I'm libertarian as regards teacher certification. Let's not get the government camel's nose in the tent. Regulation=$being exchaged, authority being bandied about, admin types calling the shots on standards and certification and price fixing and - well, you can't set up a hair-braiding salon anymore without kissing the backsides of everybody from FDA to EEOC to OSHA, so please don't start regulating instrumental private music studios.
HOWEVER.
Why does this happen over and again: An intelligent adult student comes to me having studied with teacher X for a year, and lacks so many basics I'm really saddened. Can scrape through a song in Suzuki Bk 1 but doesn't know what notes the fingers are touching, not even sure of open string names, holds the bow all funny, afraid to try to tune the instrument with the pegs, etc.
A bright kid tranfers from teacher Y with more background, but has never played a scale or used any of the adequate method books to lay out hand positions, present keys other than D major, etc. Even college kids at smaller music departments whose teacher thinks they're ready for concerti, but who don't know how to read tenor clef.

▶ [Recorded information]
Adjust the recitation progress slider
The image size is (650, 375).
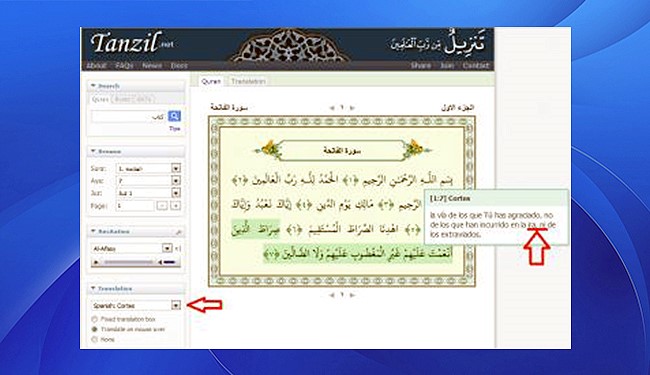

▶ [Exercise details] Transcribe the part of the post on music teacher certification starting with "I'm libertarian as" and going on through "private music studios.".

▶ [Solution to this task]
I'm libertarian as regards teacher certification. Let's not get the government camel's nose in the tent. Regulation=$being exchaged, authority being bandied about, admin types calling the shots on standards and certification and price fixing and - well, you can't set up a hair-braiding salon anymore without kissing the backsides of everybody from FDA to EEOC to OSHA, so please don't start regulating instrumental private music studios.